Feel good about feeding your fix…
HeyDidYaKnow celebrity symbiote and all around douche bag (and yes, i write that with all due sense of irony) Pat O’Brien has recently parted ways with the Insider. After staying with the show through two rounds of rehab as well as his famous voicemail hooker scandal (should be taught in school), he finally crossed the exhaustively distant line in Hollywood. An email he blasted within his company was leaked. On this email, he told of how the new hosts segments made the viewer want to vomit. A prick move, to be sure. And in news that doesn’t kill off a piece of your soul a little bit inside… following 5 coordinated bombings within New Dehli this past week, the police tracked down the suspects, homegrown Islamic Fundamentalists.
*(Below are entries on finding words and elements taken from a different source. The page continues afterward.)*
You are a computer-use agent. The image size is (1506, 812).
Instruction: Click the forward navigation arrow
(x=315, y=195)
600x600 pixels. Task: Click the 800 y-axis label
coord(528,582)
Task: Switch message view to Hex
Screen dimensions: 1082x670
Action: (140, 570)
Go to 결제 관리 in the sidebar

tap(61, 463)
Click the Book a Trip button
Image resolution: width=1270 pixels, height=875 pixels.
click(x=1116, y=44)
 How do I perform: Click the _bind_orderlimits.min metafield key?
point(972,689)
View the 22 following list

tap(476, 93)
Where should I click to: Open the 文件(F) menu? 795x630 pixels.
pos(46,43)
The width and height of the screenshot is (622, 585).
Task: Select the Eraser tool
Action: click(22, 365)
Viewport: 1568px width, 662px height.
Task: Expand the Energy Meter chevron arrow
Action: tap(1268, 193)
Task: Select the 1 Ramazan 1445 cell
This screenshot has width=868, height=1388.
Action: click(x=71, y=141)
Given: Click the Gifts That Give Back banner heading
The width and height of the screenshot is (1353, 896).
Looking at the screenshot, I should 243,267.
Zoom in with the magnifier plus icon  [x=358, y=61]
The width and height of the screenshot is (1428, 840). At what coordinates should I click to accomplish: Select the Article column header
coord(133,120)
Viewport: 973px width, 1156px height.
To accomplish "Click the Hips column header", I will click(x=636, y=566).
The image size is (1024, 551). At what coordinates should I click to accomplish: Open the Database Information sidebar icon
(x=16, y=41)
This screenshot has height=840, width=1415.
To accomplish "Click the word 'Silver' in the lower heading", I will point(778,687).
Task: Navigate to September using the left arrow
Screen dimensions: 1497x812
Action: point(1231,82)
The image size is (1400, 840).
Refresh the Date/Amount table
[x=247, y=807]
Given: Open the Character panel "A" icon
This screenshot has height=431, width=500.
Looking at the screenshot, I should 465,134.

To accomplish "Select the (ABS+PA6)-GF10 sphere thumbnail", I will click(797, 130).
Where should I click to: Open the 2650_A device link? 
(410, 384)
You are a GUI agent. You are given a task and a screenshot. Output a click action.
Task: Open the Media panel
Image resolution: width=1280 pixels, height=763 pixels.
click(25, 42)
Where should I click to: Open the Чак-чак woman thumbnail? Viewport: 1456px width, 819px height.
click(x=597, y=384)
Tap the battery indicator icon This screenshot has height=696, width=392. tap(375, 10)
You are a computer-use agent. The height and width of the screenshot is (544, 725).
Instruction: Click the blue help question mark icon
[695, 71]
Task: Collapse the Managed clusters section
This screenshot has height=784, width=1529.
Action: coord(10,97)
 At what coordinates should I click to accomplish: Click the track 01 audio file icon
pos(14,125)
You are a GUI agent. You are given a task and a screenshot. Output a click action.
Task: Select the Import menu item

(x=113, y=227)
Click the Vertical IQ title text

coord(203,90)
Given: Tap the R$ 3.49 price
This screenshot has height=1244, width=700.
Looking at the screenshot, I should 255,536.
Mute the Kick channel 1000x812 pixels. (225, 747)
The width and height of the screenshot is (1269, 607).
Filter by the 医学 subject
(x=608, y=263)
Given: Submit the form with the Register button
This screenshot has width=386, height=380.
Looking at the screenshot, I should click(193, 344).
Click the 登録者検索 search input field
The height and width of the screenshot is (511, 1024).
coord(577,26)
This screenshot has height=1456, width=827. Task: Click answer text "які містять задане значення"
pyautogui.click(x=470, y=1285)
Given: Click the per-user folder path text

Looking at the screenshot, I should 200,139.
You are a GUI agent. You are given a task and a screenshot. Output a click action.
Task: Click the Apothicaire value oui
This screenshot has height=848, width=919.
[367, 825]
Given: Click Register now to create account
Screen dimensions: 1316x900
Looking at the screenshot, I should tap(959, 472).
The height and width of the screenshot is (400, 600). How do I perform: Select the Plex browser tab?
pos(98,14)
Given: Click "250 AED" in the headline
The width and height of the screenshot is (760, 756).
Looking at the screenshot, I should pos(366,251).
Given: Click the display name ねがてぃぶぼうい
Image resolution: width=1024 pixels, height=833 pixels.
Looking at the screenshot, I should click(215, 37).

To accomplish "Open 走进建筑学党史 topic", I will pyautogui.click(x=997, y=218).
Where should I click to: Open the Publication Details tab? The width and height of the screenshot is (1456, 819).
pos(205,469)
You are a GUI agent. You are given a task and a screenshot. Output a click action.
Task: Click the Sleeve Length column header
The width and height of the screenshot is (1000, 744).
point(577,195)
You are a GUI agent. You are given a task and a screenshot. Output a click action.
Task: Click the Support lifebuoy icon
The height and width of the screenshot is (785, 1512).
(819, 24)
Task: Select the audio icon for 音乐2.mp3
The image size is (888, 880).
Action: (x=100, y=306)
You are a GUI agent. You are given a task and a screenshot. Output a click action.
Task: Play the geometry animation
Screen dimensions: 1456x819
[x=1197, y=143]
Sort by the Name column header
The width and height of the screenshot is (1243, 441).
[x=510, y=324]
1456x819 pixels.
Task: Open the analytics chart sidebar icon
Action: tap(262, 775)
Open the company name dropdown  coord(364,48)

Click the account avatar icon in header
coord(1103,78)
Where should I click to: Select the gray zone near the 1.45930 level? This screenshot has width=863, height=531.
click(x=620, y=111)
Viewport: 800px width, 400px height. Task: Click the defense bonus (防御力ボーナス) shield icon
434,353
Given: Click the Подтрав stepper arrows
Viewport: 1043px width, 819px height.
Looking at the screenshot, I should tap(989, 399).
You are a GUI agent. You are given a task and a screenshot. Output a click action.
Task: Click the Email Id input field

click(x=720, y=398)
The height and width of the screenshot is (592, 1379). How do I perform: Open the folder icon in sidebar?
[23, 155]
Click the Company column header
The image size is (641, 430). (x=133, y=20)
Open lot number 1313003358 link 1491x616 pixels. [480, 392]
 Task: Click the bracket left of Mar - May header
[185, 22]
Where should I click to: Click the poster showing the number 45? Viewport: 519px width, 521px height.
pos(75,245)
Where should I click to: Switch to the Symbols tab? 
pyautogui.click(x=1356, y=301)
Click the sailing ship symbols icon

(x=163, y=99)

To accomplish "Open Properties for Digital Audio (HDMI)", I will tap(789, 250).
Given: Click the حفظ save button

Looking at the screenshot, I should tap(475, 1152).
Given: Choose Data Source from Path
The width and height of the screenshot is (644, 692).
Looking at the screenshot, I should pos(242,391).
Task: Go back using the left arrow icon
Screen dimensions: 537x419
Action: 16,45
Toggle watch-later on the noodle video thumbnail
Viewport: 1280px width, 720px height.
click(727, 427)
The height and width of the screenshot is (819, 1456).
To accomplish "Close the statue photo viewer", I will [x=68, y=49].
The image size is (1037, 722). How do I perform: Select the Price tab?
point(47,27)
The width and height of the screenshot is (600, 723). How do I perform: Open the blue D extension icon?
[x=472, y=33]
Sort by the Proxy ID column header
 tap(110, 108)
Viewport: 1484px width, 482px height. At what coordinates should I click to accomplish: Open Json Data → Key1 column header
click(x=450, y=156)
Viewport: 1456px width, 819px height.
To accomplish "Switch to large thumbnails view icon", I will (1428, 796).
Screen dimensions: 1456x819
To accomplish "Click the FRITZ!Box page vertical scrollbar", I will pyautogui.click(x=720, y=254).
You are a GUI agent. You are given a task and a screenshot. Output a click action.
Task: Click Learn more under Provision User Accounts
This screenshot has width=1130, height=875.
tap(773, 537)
After tracking them down, a gun battle ensued between the two parties, ending in the death of two suspects and arrest of one before the others escaped. The fundamentalist group is called the Indian Mujahideen.
Ref: NPR
HEYDIDYAKNKOW LADY! Jerry Lewis is strapped…YO! The octengenarian actor/comedian was pinched by the Fuzz on Tuesday while trying to board a flight out of Las Vegas with a 22 in his carry on and a 4 1/2 in his pants. Jerry must have been a naughty boy because TSA spanked it forsure this time! Unfortunately when it comes to bomb detection at major airports such as Los Angelses’ LAX the TSA has a 75% failure rate.